In de beschrijvende diagnose die mede onder verantwoordelijkheid van verweerster is gesteld wordt melding gemaakt van cognitieve problemen op basis van (onder andere) Korsakov. Het college is van oordeel dat dit onderdeel van de beschrijvende diagnose niet deugdelijk is onderbouwd. Dat sprake is van Korsakov is niet af te leiden uit het neuropsychologisch onderzoek, waarvan de conclusies hierboven onder de feiten zijn weergegeven. Zie de onder de feiten weergegeven conclusie. Ander onderzoek waarop de diagnose Korsakov zou kunnen zijn gebaseerd is bij het college niet bekend. Dit klachtonderdeel is dan ook gegrond.

Ten aanzien van klachtonderdeel 2:

Uit het overgelegde verslag van de behandeling door de klachtencommissie blijkt niet dat alle vragen door verweerster zijn beantwoord. Het college kan er derhalve niet van uitgaan dat alle vragen al eerder beantwoord waren.
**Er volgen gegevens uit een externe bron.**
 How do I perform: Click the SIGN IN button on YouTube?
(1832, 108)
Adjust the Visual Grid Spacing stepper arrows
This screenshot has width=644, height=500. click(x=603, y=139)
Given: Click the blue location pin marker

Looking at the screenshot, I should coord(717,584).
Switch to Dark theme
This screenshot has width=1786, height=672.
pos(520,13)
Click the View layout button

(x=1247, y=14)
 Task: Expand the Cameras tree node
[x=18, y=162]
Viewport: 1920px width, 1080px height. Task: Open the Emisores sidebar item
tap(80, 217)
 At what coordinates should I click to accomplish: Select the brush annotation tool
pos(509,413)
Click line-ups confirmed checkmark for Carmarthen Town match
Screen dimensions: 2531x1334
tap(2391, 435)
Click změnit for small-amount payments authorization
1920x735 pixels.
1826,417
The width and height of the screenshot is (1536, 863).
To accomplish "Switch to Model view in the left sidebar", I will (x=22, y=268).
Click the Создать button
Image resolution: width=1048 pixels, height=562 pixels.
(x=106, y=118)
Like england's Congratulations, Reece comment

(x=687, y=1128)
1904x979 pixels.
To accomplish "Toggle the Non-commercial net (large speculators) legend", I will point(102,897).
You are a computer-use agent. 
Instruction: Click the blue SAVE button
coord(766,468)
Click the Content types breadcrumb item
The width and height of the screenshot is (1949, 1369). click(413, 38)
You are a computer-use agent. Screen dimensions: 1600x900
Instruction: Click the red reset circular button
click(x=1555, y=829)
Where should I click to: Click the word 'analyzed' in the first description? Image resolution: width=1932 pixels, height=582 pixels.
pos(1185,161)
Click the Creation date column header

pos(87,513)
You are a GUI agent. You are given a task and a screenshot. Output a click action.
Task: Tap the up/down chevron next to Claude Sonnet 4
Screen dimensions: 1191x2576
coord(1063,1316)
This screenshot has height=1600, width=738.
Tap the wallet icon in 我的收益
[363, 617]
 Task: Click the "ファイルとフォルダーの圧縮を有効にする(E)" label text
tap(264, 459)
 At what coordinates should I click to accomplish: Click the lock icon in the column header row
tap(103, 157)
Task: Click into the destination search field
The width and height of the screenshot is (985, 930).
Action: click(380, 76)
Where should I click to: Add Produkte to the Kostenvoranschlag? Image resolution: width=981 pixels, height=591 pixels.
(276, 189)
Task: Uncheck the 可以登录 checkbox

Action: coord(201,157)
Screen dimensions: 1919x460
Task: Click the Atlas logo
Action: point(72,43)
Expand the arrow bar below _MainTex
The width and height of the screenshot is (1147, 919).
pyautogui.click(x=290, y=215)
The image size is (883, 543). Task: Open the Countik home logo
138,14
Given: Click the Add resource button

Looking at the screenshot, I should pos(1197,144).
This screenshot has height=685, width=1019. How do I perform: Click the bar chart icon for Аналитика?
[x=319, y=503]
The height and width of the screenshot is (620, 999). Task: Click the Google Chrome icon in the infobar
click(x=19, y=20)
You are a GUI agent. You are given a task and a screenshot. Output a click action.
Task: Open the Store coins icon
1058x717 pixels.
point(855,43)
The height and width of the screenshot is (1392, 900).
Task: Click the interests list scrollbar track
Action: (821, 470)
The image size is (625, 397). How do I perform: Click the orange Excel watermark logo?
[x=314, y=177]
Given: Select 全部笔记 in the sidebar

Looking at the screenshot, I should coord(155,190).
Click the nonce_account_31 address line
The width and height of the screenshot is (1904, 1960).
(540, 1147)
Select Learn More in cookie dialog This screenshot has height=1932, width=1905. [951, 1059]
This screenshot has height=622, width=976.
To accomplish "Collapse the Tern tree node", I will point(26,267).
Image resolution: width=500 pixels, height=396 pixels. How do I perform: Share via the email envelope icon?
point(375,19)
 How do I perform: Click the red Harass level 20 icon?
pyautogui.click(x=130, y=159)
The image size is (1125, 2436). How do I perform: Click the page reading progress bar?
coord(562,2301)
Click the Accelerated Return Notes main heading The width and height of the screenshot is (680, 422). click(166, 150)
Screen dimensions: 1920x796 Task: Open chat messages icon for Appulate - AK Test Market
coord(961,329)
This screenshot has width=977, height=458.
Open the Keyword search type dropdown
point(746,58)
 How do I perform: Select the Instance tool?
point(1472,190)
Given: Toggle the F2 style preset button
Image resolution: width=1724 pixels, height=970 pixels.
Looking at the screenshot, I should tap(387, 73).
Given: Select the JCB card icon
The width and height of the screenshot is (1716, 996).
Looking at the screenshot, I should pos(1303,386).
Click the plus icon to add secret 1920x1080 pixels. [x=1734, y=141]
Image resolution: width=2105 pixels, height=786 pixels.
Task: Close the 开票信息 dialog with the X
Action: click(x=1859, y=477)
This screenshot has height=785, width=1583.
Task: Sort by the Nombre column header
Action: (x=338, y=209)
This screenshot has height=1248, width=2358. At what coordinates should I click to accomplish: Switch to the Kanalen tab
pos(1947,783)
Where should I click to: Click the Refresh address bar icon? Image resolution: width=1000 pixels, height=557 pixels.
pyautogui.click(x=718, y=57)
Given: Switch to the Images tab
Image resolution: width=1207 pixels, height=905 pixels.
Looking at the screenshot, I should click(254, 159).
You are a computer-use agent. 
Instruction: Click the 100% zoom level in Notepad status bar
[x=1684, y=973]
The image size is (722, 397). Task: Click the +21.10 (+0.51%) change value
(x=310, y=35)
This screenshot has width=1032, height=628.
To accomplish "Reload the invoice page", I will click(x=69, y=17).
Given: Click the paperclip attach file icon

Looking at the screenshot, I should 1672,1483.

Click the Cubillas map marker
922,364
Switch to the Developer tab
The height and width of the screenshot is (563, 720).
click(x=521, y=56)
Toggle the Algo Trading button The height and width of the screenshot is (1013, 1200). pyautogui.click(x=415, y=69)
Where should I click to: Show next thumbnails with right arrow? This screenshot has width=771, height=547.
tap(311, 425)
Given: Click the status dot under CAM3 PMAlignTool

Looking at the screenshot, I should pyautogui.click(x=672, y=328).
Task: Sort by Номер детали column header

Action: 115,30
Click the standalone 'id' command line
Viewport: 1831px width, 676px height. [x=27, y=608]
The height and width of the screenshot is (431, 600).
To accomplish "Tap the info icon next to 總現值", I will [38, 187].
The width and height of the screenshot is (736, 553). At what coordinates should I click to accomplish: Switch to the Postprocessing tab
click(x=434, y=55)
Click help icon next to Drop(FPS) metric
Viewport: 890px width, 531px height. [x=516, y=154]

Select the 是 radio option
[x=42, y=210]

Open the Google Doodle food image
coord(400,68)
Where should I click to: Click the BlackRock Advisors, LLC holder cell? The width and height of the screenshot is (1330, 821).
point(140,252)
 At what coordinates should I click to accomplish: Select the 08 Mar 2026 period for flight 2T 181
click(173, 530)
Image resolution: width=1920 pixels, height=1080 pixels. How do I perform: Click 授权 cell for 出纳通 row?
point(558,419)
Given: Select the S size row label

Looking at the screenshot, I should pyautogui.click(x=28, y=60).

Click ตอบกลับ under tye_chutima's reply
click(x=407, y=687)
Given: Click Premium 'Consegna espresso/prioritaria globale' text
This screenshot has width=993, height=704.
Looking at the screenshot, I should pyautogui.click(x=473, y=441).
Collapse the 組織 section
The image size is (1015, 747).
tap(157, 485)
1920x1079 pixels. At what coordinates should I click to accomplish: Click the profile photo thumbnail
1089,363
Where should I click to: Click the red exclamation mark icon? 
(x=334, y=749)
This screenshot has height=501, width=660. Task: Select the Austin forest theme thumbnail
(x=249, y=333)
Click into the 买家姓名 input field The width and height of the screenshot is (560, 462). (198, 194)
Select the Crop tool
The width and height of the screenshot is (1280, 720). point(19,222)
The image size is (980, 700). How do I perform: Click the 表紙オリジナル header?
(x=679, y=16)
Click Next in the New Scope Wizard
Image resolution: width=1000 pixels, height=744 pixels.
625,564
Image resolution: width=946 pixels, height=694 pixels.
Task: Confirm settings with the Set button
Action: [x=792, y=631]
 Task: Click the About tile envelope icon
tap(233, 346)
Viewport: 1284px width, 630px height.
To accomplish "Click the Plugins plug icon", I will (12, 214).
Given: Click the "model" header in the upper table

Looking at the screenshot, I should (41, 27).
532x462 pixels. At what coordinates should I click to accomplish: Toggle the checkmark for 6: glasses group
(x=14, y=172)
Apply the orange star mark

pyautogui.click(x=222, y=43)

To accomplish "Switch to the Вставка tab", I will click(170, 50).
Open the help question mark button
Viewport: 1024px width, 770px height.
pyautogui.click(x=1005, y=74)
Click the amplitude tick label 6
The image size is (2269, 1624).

Ten aanzien van de afgifte van een afschrift van het dossier en de overdracht van het hoofdbehandelaarschap is klager in beide gevallen niet door verweerster rechtstreeks geïnformeerd, maar heeft zij er op vertrouwd dat de nieuwe hoofdbehandelaar de verzochte informatie zou verstrekken. Verweerster heeft nagelaten dit te controleren en daarmee is zij ten opzichte van klager tekort geschoten. Derhalve is ook dit klachtonderdeel gegrond.

Ten aanzien van klachtonderdeel 3:

Los van de vermelding van Korsakov heeft het college niet kunnen vaststellen dat er onwaarheden naar voren zijn gebracht in de CIZ-indicatie of in het dossier. Dit klachtonderdeel is ongegrond.

6. De beslissing

Het college:

- verklaart de klacht gedeeltelijk gegrond als hierboven omschreven en wijst de klacht voor het overige af;

- waarschuwt verweerster.

Aldus beslist door mr. H.P.H. van Griensven als voorzitter, mr. E.J.M. Walstock-Krens als lid-jurist, dr. R.J. Takens, drs. L. de Nobel en drs. M.W.D. Nijhoff-Huijsse als leden-beroepsgenoten, in aanwezigheid van mr. C. Capelle als secretaris en in het openbaar uitgesproken op 4 december 2012 in aanwezigheid van de secretaris.